Он вышел из райкома внешне спокойный, веселый, но дома жена его, Алена Семеновна, по каким-то одной ей ведомым признакам увидела, что мужу кто-то испортил настроение. На её простом крестьянском, загорелом, обветренном и преждевременно увядшем лице промелькнула улыбка. Ей несвойственно было злорадство, но в последнее время она испытывала невольное удовлетворение, когда находился человек, которой этому «грозе района», как назвала ее мужа одна женщина, портил настроение. Вообще-то и сама она относилась к мужу с затаенной иронией, как взрослые относятся к юнцу, вдруг возомнившему себя пупом земли. Никто лучше ее не знал этого человека: она прожила с ним двадцать лет. Пятнадцать из них, даже больше, она любила его горячо и преданно и считала лучшим человеком в мире, умным, мужественным, волевым.

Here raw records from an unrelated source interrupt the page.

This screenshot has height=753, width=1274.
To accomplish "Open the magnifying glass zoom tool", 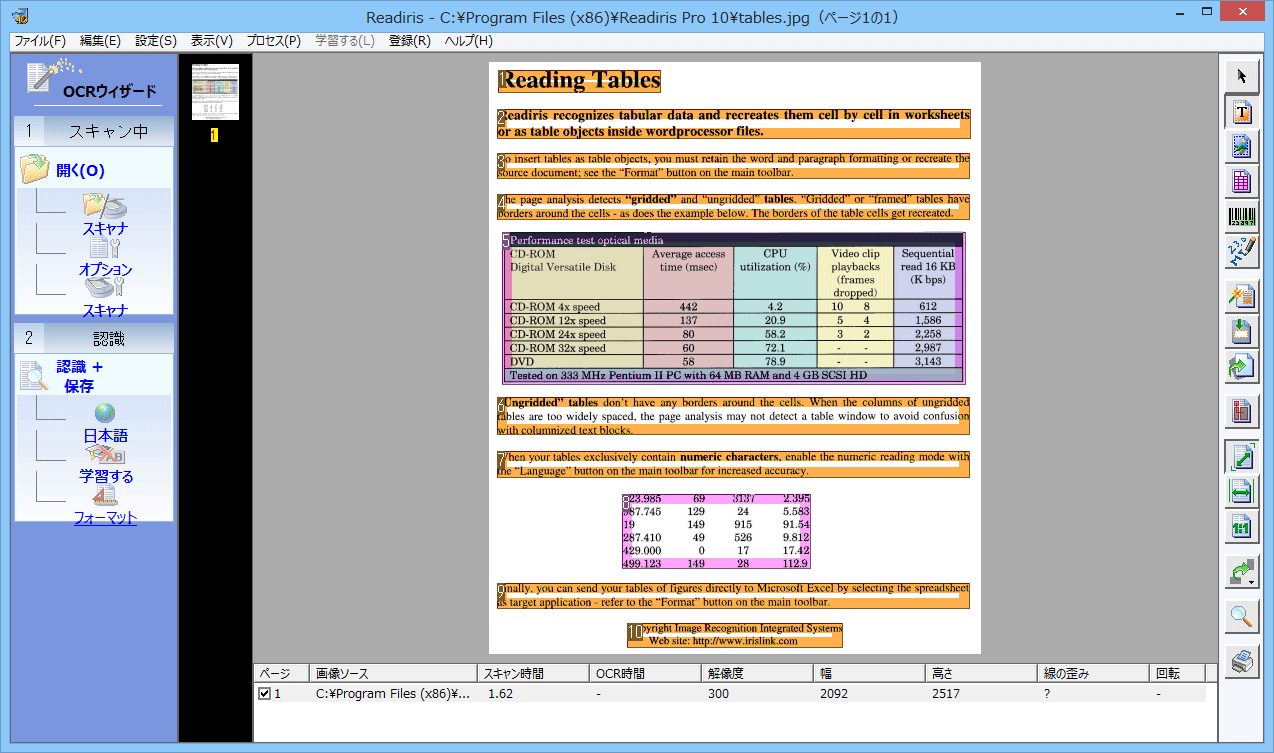I will (1242, 616).
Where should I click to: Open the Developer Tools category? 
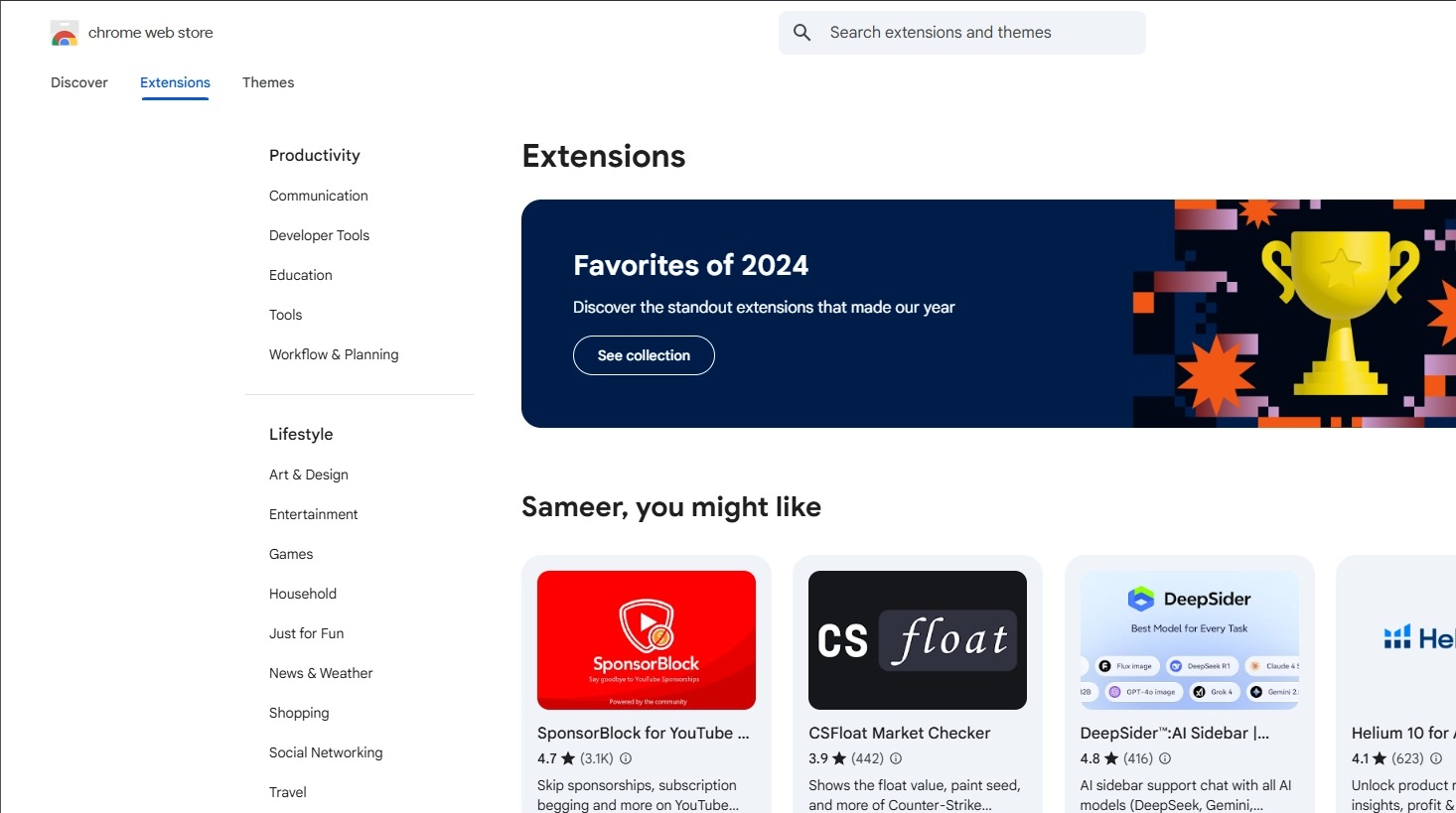coord(319,235)
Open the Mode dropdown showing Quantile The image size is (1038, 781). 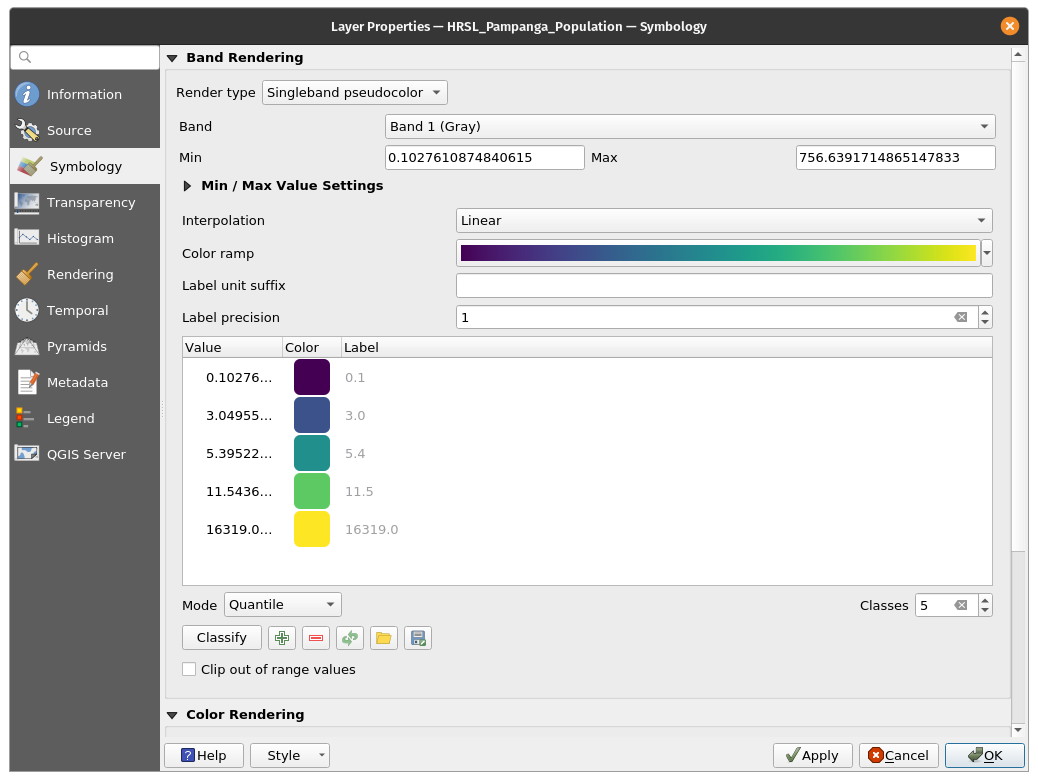click(x=283, y=605)
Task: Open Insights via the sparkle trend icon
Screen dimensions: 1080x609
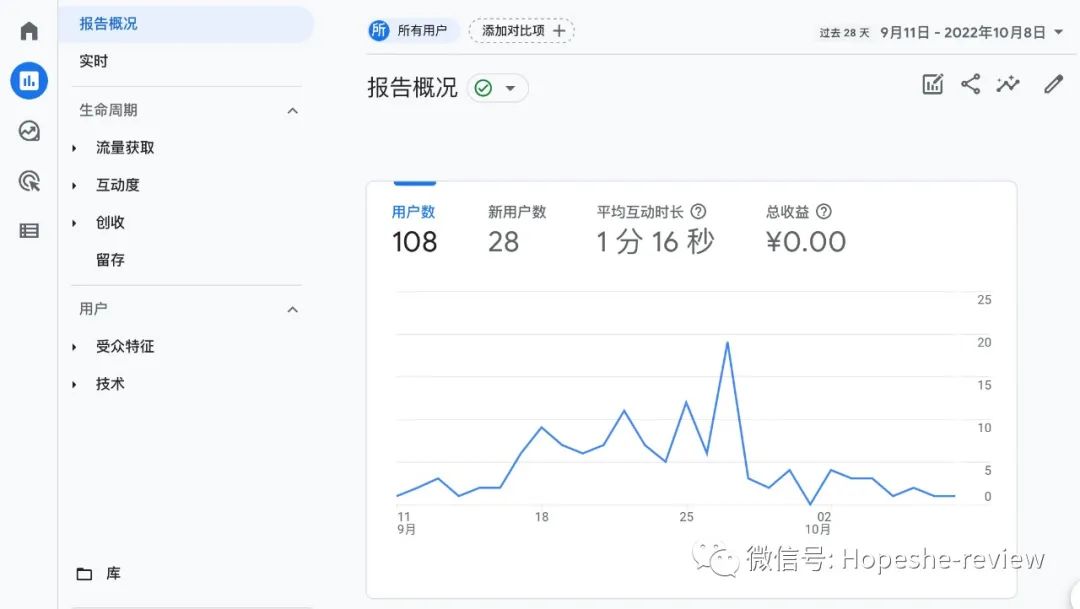Action: 1008,84
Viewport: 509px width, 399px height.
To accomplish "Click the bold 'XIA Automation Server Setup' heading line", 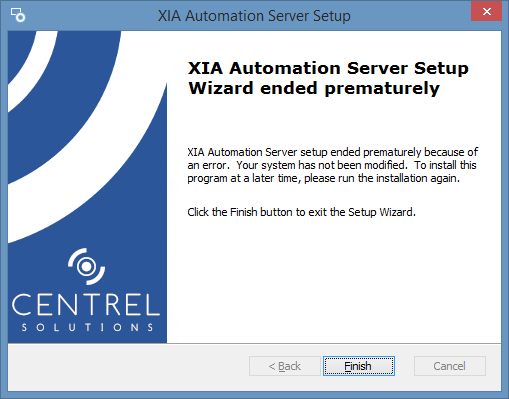I will (x=328, y=68).
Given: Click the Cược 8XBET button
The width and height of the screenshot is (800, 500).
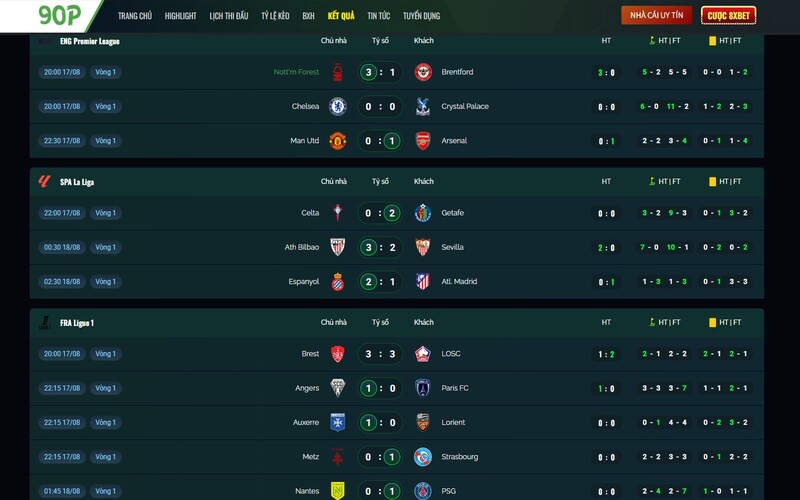Looking at the screenshot, I should pyautogui.click(x=729, y=15).
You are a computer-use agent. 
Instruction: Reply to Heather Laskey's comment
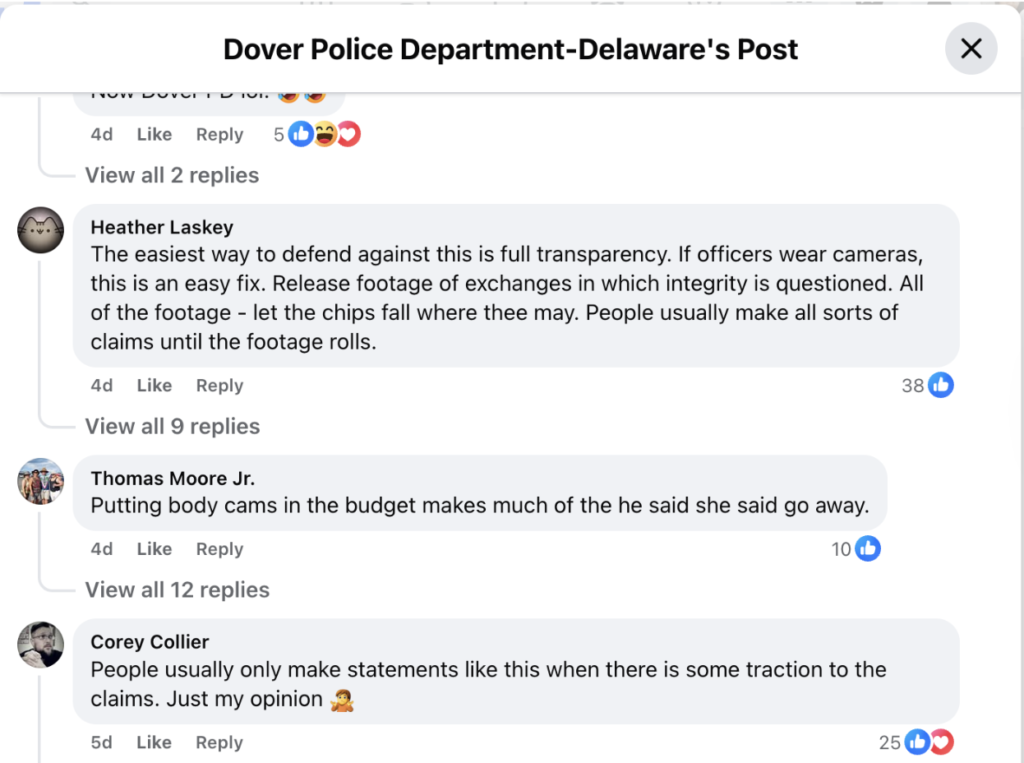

Потом она узнала, что он ездит к другой. Больно пережила она свое большое женское горе. За несколько дней на висках ее заблестела седина, а на лице под ласковыми карими глазами пролегли морщинки. Однажды, разозлившись, когда они довольно шумно поговорили, — так шумно, что Алена Семеновна в первый раз в жизни и совершенно неожиданно для себя запустила в мужа тарелкой, — он крикнул, что не любит ее и не желает с ней больше жить. Но у них были дети — сын и дочь, и ради них она примирилась со своей судьбой, а он, должно быть, испугался партийного взыскания. В конце концов Алена Семеновна свыклась со своим положением — к чему только не привыкает человек! — как будто и страдать перестала. Только иной раз, когда он вдруг проявлял неожиданную ласку (а ей, простой, слабой женщине, так нужна была эта ласка), она плакала, оскорбленная в своих лучших чувствах жены и матери.